Dans le premier cycle — celui de Nuits à Serampore, Le secret du Dr. Honig-berger, Le serpent (en français Andronic et le serpent) —, qu’on pourrait appeler « Cycle indien », il existe un spécialiste du sacré. (Comme nous écrivons dans L’Herne 33, p. 209, pour ce qui est du Serpent, « bien que situé dans un coin de l’Europe moderne, le récit…, témoigne de la… fascination de l’Inde théosophique et tantrique… ») Dans le deuxième cycle, le spécialiste est remplacé par l’« idiot », le simple d’esprit. Mais, dans les deux cas, il s’agit d’une irruption du fantastique dans le quotidien.

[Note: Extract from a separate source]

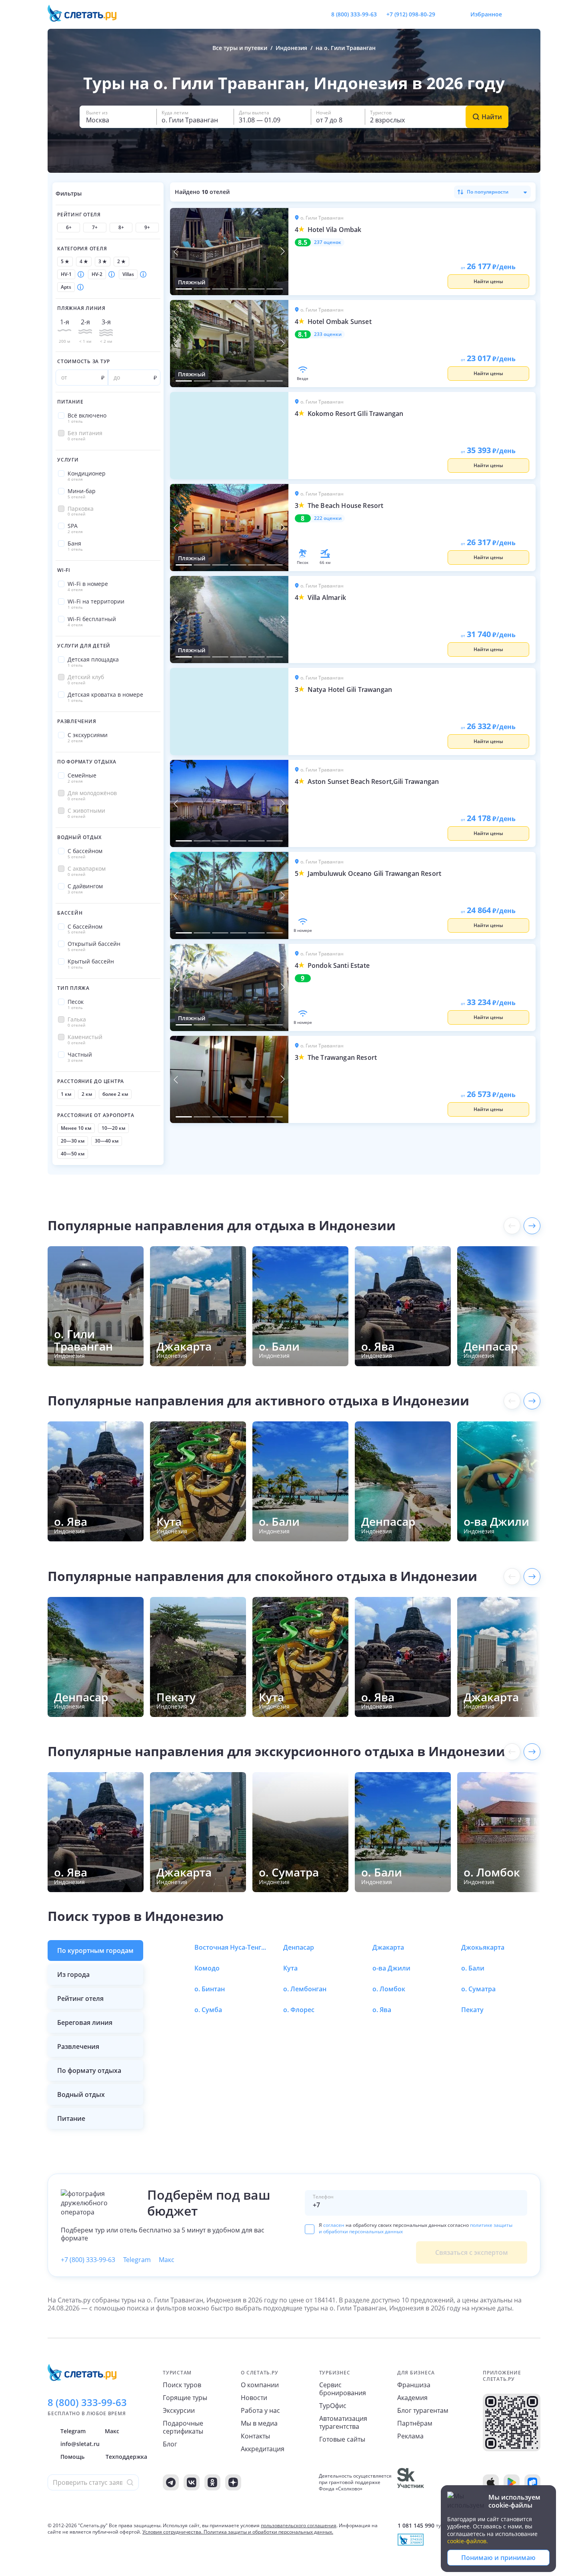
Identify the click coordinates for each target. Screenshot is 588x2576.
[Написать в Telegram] (448, 14)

Mircea Eliade et son œuvre par Ioan P. Couliano

Des réminiscences de l’« idiot » — dont il faut souligner ce caractère positif qu’avait l’idiota triumphans chez Nicolas de Cues et, d’ailleurs, dans toute la tradition chrétienne — persistent dans le troisième cycle, ainsi que d’autres anciennes thématiques éliadiennes. Mais, en général, ce « Cycle du spectacle et de la cryptographie » nous confronte à des personnages et des problèmes nouveaux. Le fantastique, qui ne rompt plus dans le quotidien, est cette fois-ci mis en rapport avec la science moderne et la cryptographie — d’où le rôle décisif du policier, du cryptographe qui crée le mythe en posant l’existence d’une énigme. En outre, les procédés de déchiffrement jouent un rôle de premier plan dans ce « spectacle » organisé par des jeunes gens à la recherche de la « liberté absolue », qui est central dans plusieurs pièces appartenant à ce cycle. Il n’est plus question, maintenant, de « miracle ». « Nous sommes condamnés à la liberté absolue », dit un personnage dans le final de Dix-neuf roses (p. 139). Et de déchiffrer les messages en code qui apparaissent de nulle part pour inquiéter la police, le résultat est minable : « Il y a eu bien des simples d’esprit dans ce monde à nous. Mais le plus célèbre en est resté Parsifal. Car il fut le seul à demander : Où est la coupe du Saint Graal ? … Combien minable, notre Graal à nous, continua-t-il sur un ton fatigué, lointain. Combien minable, ce Graal, qu’il nous a été donné de chercher. De chercher et de retrouver!…» (Pelerina, dans Éthos 3, p. 35 — 6).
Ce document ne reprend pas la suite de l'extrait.